| GIVEN RECORDS |
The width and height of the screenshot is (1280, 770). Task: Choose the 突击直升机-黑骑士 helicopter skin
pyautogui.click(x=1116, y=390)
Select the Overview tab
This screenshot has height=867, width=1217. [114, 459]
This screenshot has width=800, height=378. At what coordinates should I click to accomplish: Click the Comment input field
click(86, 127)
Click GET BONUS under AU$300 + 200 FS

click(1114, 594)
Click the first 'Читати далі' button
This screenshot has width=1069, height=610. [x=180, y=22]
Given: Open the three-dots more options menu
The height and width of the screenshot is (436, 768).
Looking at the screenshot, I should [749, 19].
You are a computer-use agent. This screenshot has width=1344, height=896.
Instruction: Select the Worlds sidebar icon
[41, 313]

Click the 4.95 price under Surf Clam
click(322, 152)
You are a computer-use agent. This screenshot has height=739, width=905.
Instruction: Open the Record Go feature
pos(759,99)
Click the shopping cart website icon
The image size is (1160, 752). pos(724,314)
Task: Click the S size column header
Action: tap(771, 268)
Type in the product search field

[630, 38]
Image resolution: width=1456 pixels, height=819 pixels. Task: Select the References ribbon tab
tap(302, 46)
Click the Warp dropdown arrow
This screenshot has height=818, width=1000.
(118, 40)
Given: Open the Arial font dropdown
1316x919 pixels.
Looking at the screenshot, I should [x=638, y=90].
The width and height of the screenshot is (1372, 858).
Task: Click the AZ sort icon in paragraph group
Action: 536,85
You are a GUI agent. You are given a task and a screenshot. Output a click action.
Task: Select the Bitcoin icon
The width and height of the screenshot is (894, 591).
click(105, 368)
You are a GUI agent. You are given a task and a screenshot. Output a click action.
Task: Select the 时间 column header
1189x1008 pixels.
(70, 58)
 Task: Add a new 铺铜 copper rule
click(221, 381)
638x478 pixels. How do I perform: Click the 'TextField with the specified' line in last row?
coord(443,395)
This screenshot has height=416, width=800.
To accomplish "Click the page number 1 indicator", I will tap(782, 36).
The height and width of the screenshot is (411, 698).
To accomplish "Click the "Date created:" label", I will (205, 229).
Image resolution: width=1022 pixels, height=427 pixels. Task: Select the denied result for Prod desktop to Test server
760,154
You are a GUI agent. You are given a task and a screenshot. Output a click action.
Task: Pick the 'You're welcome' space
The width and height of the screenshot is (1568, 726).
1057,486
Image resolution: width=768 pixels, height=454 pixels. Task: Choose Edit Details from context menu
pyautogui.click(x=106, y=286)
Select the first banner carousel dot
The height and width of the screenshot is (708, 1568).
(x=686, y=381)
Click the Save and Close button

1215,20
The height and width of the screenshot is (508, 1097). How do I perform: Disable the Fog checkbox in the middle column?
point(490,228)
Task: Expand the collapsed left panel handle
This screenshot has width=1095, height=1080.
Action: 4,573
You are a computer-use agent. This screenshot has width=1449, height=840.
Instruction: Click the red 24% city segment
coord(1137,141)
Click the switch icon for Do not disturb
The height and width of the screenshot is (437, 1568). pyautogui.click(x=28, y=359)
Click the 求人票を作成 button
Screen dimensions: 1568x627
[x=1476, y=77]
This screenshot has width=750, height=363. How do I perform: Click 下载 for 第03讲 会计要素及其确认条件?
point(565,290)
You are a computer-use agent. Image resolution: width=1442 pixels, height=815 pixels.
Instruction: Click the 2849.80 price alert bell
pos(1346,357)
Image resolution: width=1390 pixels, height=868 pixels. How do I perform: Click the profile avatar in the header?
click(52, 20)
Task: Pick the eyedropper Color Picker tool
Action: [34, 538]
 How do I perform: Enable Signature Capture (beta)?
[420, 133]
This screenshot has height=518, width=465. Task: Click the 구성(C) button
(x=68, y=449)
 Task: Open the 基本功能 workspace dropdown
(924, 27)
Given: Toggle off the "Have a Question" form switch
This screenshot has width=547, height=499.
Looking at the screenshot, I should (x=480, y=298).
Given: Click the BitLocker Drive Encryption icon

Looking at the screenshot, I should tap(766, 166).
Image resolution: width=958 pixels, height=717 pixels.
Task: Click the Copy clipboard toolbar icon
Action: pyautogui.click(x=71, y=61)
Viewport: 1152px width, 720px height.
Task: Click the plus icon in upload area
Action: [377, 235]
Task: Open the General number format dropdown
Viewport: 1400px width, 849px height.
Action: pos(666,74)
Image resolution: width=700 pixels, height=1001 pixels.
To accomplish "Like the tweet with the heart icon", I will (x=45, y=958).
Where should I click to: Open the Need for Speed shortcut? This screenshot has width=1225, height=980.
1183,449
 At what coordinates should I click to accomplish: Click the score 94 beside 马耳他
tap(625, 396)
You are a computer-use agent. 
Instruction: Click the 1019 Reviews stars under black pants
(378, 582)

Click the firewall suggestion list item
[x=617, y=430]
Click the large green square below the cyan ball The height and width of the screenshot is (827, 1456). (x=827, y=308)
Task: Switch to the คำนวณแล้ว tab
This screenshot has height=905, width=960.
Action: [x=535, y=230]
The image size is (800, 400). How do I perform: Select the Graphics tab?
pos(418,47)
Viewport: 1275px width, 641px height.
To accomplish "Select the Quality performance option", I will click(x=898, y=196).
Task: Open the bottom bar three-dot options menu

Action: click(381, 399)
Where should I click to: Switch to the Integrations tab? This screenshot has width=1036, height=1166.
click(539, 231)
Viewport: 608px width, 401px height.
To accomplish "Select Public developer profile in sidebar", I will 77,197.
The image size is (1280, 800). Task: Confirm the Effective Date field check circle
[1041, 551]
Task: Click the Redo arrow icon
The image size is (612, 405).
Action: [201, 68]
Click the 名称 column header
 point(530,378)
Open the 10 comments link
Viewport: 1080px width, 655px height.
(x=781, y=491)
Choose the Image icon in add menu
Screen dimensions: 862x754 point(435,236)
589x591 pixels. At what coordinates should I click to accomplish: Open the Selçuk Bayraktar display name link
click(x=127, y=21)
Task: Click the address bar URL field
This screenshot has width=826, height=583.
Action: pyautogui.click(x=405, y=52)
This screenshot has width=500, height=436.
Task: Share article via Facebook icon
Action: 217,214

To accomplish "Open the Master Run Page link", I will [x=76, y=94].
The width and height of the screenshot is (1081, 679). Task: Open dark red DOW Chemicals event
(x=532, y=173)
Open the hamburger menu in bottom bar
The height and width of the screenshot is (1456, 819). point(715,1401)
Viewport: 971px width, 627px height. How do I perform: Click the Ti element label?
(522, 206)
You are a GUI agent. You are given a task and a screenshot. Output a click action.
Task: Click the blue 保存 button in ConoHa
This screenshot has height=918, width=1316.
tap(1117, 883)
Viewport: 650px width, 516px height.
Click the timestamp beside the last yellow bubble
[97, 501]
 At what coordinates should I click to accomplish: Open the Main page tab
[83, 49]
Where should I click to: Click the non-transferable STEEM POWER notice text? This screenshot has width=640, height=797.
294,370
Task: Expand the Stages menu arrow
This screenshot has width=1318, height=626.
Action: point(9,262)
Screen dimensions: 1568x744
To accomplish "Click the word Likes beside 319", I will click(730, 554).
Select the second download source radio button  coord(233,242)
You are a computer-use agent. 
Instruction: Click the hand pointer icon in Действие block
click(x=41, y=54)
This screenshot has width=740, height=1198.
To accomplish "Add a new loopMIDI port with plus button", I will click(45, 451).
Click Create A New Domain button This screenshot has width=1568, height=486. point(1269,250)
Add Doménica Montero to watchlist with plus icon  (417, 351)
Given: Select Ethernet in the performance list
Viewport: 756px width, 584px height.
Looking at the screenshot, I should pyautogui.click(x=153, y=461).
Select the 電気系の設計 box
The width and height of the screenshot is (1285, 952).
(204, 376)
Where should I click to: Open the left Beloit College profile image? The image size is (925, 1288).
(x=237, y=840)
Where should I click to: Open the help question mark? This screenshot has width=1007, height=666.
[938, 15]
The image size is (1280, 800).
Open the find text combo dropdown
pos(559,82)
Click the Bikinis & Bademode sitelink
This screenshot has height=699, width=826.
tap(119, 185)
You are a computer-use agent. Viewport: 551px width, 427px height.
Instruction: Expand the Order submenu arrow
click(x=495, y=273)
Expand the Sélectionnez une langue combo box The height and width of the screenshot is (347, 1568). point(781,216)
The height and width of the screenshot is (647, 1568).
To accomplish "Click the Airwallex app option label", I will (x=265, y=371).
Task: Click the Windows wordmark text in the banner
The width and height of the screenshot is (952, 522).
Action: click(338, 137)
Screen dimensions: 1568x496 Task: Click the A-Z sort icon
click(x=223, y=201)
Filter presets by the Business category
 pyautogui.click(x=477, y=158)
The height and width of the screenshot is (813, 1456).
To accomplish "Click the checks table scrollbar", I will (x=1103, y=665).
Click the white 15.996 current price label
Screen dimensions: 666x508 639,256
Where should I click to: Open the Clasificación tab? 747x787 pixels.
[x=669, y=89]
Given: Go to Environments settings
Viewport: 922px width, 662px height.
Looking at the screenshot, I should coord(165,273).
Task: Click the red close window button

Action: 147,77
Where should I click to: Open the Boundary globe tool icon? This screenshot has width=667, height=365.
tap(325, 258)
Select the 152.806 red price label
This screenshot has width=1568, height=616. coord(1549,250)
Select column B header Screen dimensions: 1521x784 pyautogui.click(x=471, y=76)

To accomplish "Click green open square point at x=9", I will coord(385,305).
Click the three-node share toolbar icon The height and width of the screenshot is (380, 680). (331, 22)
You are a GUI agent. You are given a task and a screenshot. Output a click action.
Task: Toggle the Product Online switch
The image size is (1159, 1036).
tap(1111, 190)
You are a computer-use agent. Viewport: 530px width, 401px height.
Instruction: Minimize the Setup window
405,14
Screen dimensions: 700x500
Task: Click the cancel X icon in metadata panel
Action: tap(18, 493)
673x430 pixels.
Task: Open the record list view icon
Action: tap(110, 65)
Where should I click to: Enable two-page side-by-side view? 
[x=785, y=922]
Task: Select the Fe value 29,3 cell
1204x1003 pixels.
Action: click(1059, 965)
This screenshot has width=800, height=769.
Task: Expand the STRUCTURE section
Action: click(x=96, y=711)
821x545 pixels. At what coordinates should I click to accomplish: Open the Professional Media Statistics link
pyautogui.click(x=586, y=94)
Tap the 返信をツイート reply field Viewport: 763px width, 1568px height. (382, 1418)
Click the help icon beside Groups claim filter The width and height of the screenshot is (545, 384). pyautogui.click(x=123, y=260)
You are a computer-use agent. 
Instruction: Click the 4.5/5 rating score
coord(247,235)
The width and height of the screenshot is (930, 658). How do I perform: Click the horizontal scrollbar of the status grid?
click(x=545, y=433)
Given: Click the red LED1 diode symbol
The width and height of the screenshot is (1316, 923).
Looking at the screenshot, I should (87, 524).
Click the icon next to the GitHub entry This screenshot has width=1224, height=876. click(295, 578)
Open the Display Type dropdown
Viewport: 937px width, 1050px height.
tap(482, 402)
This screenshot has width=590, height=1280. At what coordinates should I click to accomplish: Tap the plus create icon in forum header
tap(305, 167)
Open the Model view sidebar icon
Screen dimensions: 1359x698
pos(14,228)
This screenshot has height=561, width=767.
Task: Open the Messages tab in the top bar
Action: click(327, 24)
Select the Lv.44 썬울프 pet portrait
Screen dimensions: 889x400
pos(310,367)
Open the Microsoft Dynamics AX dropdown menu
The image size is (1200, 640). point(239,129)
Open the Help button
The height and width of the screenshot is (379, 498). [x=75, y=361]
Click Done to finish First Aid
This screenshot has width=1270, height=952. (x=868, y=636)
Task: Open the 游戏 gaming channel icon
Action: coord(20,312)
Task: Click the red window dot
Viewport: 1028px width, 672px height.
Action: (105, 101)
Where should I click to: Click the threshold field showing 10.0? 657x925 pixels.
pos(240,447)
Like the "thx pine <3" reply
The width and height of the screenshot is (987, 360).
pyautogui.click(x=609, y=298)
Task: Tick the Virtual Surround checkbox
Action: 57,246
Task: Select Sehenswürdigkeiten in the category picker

| THE TASK |
Using the listing above, count the lines that contain the word "green" and state only that number.

| RESPONSE AREA |
2